Loudness, K-weighted, relative to full scale (LKFS) is a standard loudness measurement unit used for audio normalization in broadcast television systems and other video and music streaming services.

LKFS is standardized in ITU-R BS.1770. In March 2011, the International Telecommunication Union (ITU) introduced a loudness gate in the second revision of the recommendation, ITU-R BS.1770-2. In August 2012, the ITU released the third revision of this recommendation ITU-R BS.1770-3. In October 2015, the ITU released the fourth revision of this recommendation ITU-R BS.1770-4.
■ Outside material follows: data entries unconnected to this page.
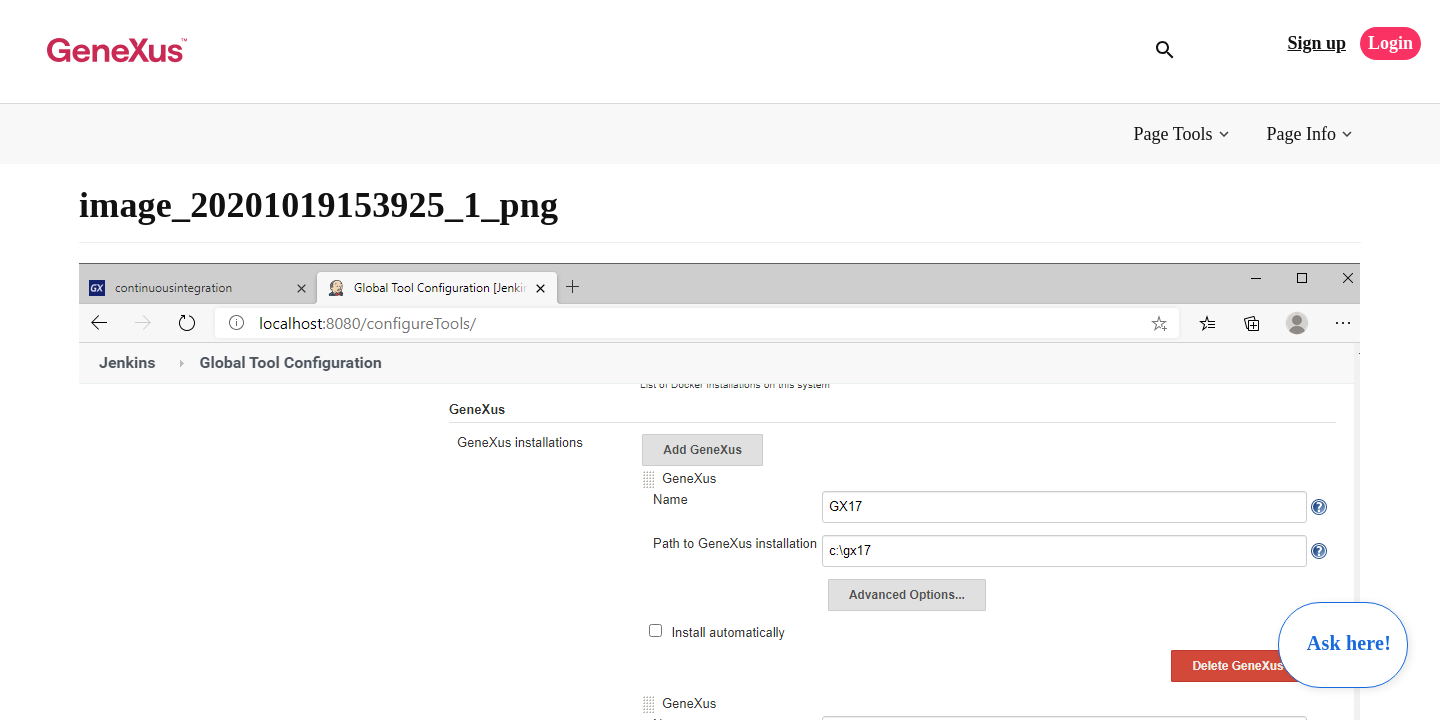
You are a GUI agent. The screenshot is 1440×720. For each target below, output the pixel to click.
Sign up (1316, 43)
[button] (1183, 134)
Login (1390, 43)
Loudness units relative to full scale (LUFS) is a synonym for LKFS that was introduced in EBU R 128. 

The EBU has suggested that the ITU should change the unit to LUFS, as LKFS does not comply with scientific naming conventions and is not in line with the standard set out in ISO 80000-8. Furthermore, they suggest the symbol for loudness level, k-weighted should be Lk, which would make Lk and LUFS equivalent when LUFS indicates the value of Lk with reference to digital full scale.

LKFS and LUFS are identical in that they are both measured in absolute scale and both equal to one decibel (dB).

Loudness units (LU) is an additional unit used in EBU R128. It describes Lk without direct absolute reference and therefore describes loudness level differences.